Set tasks:
A. Answer these from the interview below, one line each:
(i) In what period was trust in the United States still high in Russia?
(ii) In what year does the cartoon Gorbachev presented to Bush Sr. date from?
(iii) In what year did triumphalism in the United States begin?
B. In the interview below, rewrite the paragraph that begins "It was not the threat of war" as a bulleted list, keeping its main facts.
— start of Passage provided —
OK: What could have been done differently, in your opinion?

IK: There was a moment in the early 1990s when trust in the United States was still high in Russia. There was a strong belief that we had overcome the Cold War together. Russia had finally embarked on the path of democratic or market reforms. But the lack of U.S. aid at this very moment brought very serious disappointment. It was a missed historic opportunity for the United States. This aid may not have changed anything, but since no real effort was made, this became one of the most serious policy mistakes of the then-U.S. politicians regarding Russia. Triumphalism led to it—the idea that it was the United States that won the Cold War.

OK: Yes, you spoke about this U.S. triumphalism in one interview. Initially, there was a mutual understanding between the U.S. and Soviet leaders that they overcame the threat of war together. At what point did the U.S. change its position?

IK: It was not the threat of war that was defeated, but the very concept of ​​the Cold War. There is a fairly well-known cartoon that Gorbachev presented to Bush Sr. It depicts a ring, where Gorbachev and Bush are shown as boxers, the referee raises their hands as winners, and in front of them lies the dying Cold War. It was 1990— that is, the Soviet Union was still alive. The victory was mutual. And here I want to emphasize a crucial point: The end of the Cold War and the collapse of the Soviet Union are different historical events. They merged into a single event in our optics much later. Now, the interpretation goes as follows: the USSR collapsed, marking the end of the Cold War, therefore the Soviet Union was defeated in it. But the fact is the Cold War ended earlier, when Gorbachev and Reagan signed the first big agreements. The Soviet Union collapsed later—as a result of its own domestic factors and logistics, but not because the United States defeated it, although they did make efforts contributing to its demise. Triumphalism in the United States began in 1992, an election year. Immediately after the USSR’s dissolution [in December 1991], Bush Sr. addressed the American people, congratulating them on the victory of American values, freedom, and democracy, but in essence he was talking about American victory in the confrontation with the Soviet Union. In an election year, U.S. politicians tend to think only in terms of winning more votes. And Bush, perhaps, imagined that proclaiming himself the winner of the Soviet Union would be an important factor in his reelection.
— end of Passage provided —
— start of Collected data —
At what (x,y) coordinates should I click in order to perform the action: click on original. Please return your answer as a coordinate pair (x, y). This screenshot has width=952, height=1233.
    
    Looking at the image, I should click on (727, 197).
— end of Collected data —
Completed exercise:
A.
(i) The early 1990s
(ii) 1990
(iii) 1992

B.
- What was defeated was the very concept of the Cold War, not the threat of war.
- A well-known cartoon that Gorbachev presented to Bush Sr. shows the two as boxers in a ring, both raised as winners by the referee, with the dying Cold War in front of them.
- It dates from 1990, when the Soviet Union still existed, and the victory was mutual.
- The end of the Cold War and the collapse of the Soviet Union are separate historical events that merged into one only much later.
- The current interpretation is that the USSR's collapse ended the Cold War, so the Soviet Union lost it.
- In fact, the Cold War ended earlier, when Gorbachev and Reagan signed the first big agreements.
- The Soviet Union collapsed later because of its own domestic factors and logistics, not because the United States defeated it, though the U.S. did make efforts contributing to its demise.
- U.S. triumphalism began in 1992, an election year.
- Right after the USSR's dissolution in December 1991, Bush Sr. congratulated Americans on the victory of American values, freedom, and democracy, in essence claiming American victory over the Soviet Union.
- In election years, U.S. politicians tend to think only about winning votes, and Bush may have seen claiming victory over the Soviet Union as important for his reelection.